Not every commodity, however, can be traded using futures. The United States Congress passed the Onion Futures Act in 1958 and it was signed into law by President Dwight Eisenhower on August 28 of that year. The law banned the trading of futures contracts on onions, and, in 2010, was updated to include futures contracts on motion picture box office receipts. The Chicago Mercantile Exchange, which was founded in 1898 as the Chicago Butter and Egg Board, saw a steep decline in revenue generated from trading in butter futures contracts in the 1930s as trading in the commodity dwindled. This was due to the government subsidization of the dairy industry at that time. To make up for this loss of revenue, the exchange introduced futures contracts on onions in 1942. By the mid-1950s, onion futures contracts had become the most traded product on the exchange and accounted for approximately 20% of its trading volume. It was at this point, in 1955, that Vincent Kosuga, an onion farmer from New York, and his friend, Sam Siegel, enacted a plan to corner the onion market. By the fall of that year, the two held up to 98% of the onions in Chicago. This drove prices up, at which point they entered into short positions on onion futures contracts. In spring of 1956, they flooded the market causing the price of a 50 pound bag of onions to drop from $2.75 to $0.10. They reaped an enormous windfall from this strategy that would never be duplicated, as then-Congressman and future president Gerald Ford championed the Onion Futures Act at the behest of farmers, many of whom had been adversely affected by the ploy.
In addition to raw materials used in manufacturing, commodities can also come in the form of certain agricultural products or the hydrocarbon substances that dominate global energy markets. Commodities are often divided into two groups: hard commodities and soft commodities. Hard commodities are those which are mined or extracted, such as petroleum, ore, and metals. Soft commodities are those which are grown, such as agricultural products.
Commodities as an asset class are often used as a hedge against inflation. Most famously, gold is used as a hedge against inflation. While a unit of any given commodity is not itself a productive asset, many commodities are used by companies, which are themselves productive assets. Gold, however, has little practical use and is mainly bought and sold for speculative purposes. It has, historically, underperformed equities, underperformed baskets of mainly useful commodities, and shown little correlation to inflation, making it an inapt hedge.

Information shown:

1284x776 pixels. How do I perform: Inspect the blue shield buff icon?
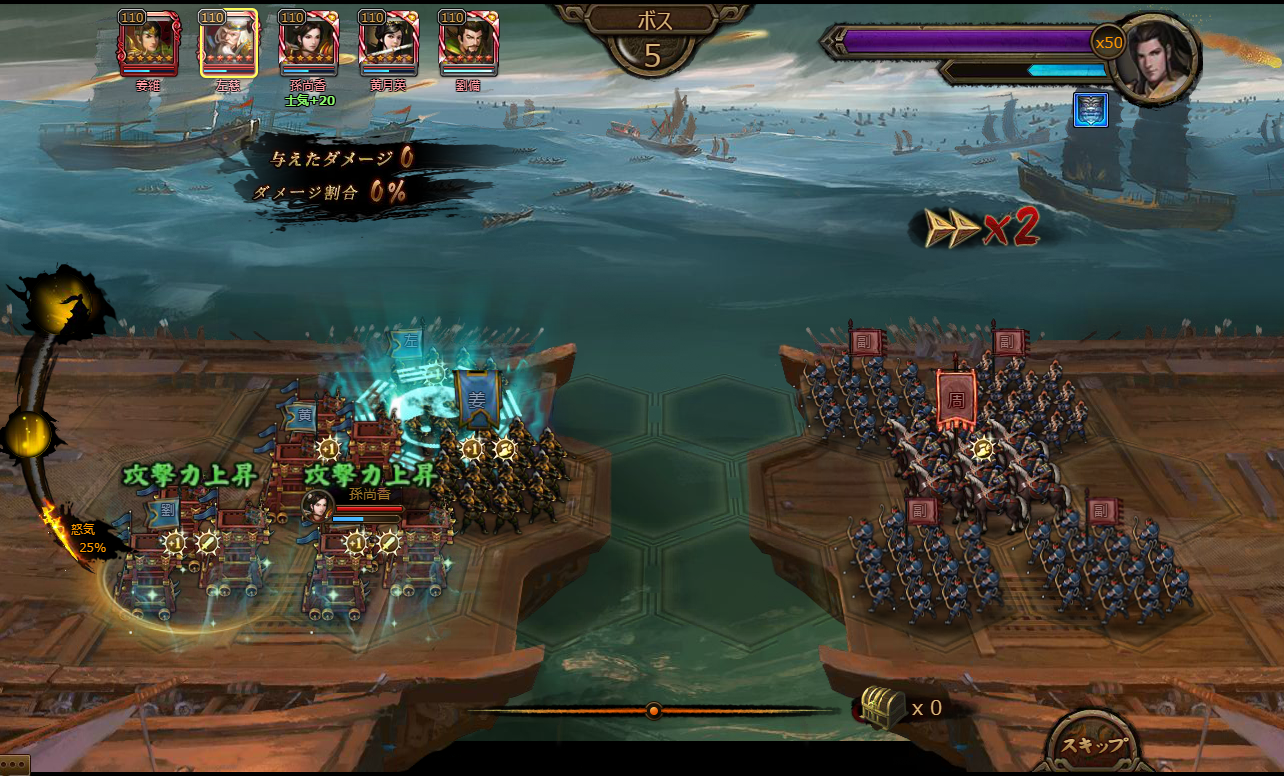click(x=1090, y=110)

Stated exercise: In the passage on commodities, what name did the Chicago Mercantile Exchange have when it was founded in 1898?

Result of the task: The Chicago Butter and Egg Board.